Camera Lucida: The Inevitability of Death

 In our last class discussion of Camera Lucida Professor Bergman expatiated upon her favorite segment of the book: "...the punctum is: he is going to die. I read at the same time: This will be and this has been; I observe with horror an anterior future of which death is the stake. By giving me the absolute past of the pose (aorist), the photograph tells me death in the future. What pricks me is the discovery of this equivalence. In front of the photograph of my mother as a child, I tell myself: she is going to die: I shudder, like Winnicott's psychotic patient, over a catastrophe which has already occurred. Whether or not the subject is already dead, every photograph is this catastrophe."

This particular section really made me think. I've always been aware of the inevitability of death. It hasn't bothered me too much and I try not to dwell on it. However, now it has been intertwined with photography and EVERY photo of a person. It's a bit of a chilling thought when you look at photos and think, "He/she is going to die." Photos capture a single moment in time, a moment that you can never have back. They can tell you what happened after the photo was taken,  "This will be and this has been."  The photo that made Barthes realize this was one of a man in a cell sentenced to death. He knew for sure that this man died soon after the photo was taken. However, because of the inevitability of death, this thought comes across with every photo.
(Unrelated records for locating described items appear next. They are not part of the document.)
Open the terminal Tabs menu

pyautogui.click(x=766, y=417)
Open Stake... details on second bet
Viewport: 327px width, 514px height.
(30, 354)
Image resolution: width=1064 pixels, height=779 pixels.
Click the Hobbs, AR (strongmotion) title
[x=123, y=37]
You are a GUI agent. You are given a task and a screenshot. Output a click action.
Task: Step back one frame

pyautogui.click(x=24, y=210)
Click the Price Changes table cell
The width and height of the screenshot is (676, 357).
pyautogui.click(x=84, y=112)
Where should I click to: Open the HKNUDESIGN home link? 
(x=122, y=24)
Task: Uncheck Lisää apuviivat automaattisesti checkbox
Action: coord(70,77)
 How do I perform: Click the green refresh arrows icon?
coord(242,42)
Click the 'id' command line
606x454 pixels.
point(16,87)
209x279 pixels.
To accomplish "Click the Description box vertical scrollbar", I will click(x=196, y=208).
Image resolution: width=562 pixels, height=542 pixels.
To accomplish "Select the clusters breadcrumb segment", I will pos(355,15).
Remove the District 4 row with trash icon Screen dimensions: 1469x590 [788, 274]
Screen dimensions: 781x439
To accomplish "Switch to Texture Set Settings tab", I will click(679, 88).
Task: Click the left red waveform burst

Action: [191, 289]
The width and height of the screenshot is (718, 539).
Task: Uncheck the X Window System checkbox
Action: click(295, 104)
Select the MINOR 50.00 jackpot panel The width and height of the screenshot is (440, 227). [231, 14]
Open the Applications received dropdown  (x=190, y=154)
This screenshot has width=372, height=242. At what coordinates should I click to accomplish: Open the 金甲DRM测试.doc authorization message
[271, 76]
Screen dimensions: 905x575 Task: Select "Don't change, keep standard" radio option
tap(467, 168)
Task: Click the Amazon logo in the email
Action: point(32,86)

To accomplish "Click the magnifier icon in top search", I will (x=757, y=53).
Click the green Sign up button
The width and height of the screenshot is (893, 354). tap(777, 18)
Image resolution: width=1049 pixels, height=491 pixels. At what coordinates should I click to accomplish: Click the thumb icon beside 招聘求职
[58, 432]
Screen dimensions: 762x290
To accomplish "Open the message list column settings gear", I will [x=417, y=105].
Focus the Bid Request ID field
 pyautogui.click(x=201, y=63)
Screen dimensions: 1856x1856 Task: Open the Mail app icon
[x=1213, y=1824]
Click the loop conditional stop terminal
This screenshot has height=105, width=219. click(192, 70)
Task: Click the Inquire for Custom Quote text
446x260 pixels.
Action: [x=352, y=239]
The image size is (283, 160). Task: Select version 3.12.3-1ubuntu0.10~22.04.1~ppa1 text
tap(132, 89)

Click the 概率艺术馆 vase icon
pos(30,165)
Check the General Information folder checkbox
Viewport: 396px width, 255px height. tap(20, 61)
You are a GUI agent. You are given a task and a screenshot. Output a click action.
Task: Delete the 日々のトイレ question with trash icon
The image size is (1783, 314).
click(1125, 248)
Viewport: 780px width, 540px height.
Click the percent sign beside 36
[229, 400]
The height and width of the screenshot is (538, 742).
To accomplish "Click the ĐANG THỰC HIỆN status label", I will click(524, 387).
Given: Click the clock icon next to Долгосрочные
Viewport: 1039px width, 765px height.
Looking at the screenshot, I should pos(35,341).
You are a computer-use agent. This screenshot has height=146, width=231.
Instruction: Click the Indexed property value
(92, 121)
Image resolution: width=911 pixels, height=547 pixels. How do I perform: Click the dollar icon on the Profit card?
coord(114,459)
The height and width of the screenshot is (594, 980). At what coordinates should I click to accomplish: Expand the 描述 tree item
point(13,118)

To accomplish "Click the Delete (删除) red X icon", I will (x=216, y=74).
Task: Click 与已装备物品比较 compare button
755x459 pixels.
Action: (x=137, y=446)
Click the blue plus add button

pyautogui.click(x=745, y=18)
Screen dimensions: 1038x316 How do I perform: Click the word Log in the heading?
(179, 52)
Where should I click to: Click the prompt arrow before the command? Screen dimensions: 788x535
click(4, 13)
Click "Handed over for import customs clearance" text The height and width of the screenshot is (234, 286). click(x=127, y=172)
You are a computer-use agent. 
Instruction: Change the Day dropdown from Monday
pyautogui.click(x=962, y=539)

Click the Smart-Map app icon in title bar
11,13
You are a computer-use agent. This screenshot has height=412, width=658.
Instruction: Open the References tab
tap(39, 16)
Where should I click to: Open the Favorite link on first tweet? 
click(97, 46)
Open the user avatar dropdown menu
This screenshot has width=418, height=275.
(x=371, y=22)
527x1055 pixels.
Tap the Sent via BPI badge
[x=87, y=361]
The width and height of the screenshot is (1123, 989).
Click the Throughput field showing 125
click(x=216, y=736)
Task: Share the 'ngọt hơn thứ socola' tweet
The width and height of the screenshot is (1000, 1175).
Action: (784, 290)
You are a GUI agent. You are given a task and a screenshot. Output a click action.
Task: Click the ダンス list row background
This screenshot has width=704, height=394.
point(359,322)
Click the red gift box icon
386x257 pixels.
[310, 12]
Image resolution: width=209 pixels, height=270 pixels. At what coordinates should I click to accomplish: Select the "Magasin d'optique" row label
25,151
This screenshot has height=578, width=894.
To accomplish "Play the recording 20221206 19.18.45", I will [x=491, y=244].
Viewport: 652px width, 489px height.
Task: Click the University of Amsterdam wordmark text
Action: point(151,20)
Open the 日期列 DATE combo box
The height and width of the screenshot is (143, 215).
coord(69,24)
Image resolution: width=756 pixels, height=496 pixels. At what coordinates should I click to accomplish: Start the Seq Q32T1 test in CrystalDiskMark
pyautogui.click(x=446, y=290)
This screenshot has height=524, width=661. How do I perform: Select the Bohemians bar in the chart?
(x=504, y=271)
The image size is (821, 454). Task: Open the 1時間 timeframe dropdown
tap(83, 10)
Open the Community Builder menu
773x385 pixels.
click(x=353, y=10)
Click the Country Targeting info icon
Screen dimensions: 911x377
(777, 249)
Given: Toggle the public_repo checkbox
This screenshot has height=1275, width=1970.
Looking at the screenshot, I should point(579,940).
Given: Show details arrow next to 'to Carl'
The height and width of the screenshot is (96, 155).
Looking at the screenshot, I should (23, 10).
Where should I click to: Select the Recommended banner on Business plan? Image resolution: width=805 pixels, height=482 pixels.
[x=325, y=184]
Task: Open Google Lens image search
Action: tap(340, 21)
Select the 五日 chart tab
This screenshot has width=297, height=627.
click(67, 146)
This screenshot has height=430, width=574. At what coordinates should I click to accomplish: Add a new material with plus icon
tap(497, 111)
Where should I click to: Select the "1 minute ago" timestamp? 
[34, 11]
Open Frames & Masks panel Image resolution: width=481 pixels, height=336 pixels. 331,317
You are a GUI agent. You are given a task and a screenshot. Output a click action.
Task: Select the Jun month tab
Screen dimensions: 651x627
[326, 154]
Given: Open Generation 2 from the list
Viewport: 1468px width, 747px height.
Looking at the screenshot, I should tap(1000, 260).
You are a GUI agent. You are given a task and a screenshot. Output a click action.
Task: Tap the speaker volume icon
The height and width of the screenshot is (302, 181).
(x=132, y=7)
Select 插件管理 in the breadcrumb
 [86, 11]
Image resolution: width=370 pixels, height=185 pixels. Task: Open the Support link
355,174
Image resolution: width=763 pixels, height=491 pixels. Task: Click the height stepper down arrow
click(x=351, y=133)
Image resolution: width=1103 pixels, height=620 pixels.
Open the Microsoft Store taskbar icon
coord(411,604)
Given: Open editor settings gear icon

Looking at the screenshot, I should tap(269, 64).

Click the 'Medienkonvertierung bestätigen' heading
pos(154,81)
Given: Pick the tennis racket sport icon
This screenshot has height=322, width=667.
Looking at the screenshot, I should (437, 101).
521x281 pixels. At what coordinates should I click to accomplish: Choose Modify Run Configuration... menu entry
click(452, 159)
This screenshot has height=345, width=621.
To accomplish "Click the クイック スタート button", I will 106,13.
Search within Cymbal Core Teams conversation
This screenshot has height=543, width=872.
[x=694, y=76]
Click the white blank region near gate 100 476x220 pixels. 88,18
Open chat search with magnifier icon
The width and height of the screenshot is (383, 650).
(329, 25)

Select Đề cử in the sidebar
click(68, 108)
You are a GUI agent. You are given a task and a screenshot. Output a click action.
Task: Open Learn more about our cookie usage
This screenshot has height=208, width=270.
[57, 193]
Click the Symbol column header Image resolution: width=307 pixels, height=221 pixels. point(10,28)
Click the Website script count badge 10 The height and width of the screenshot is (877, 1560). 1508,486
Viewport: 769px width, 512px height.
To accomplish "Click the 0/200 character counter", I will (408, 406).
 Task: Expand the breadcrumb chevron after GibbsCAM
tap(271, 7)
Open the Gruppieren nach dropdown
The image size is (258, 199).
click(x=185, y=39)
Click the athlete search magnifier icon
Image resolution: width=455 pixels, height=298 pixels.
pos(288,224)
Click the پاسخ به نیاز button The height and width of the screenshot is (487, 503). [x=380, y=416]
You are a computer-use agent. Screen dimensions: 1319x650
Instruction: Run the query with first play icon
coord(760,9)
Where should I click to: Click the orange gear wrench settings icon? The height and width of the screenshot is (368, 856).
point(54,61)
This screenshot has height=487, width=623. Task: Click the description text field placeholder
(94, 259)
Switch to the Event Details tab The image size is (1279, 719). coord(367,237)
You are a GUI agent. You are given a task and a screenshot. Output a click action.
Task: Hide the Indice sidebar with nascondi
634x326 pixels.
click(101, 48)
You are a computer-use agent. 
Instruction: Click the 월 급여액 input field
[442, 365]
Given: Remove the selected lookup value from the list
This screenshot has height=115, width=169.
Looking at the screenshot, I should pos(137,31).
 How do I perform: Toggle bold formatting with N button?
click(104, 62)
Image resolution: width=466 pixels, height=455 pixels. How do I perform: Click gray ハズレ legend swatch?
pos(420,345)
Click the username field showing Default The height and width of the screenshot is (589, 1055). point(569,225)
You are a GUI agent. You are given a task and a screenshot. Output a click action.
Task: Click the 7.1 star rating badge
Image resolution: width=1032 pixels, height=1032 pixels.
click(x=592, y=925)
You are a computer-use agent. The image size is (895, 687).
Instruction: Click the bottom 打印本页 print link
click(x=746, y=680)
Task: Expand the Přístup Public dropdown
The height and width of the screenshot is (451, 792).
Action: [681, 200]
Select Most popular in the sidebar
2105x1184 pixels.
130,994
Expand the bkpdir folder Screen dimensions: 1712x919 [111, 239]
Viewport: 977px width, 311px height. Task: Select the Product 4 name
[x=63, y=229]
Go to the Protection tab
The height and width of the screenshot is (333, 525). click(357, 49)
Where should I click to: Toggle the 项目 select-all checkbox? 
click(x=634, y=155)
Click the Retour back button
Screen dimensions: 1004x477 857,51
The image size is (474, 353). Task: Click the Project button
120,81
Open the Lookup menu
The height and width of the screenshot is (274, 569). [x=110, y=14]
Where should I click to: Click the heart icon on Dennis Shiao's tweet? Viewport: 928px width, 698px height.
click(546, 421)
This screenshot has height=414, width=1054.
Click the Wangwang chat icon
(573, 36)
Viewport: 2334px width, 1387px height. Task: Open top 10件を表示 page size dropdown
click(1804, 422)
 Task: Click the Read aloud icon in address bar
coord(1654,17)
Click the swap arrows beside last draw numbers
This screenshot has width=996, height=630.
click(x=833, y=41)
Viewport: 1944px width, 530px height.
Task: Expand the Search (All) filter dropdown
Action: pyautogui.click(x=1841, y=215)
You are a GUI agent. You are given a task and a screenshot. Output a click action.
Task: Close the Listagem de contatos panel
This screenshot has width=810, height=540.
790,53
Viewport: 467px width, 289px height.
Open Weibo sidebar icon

Regardless of the state of the person, you know what's going to happen eventually (or that it had happened). "In front of the photograph of my mother as a child, I tell myself: she is going to die" is a particularly powerful statement; a reality that it may be difficult to come to grips with. I sympathize with Barthes when he says "I shudder, like Winnicott's psychotic patient, over a catastrophe which has already occurred. Whether or not the subject is already dead, every photograph is this catastrophe."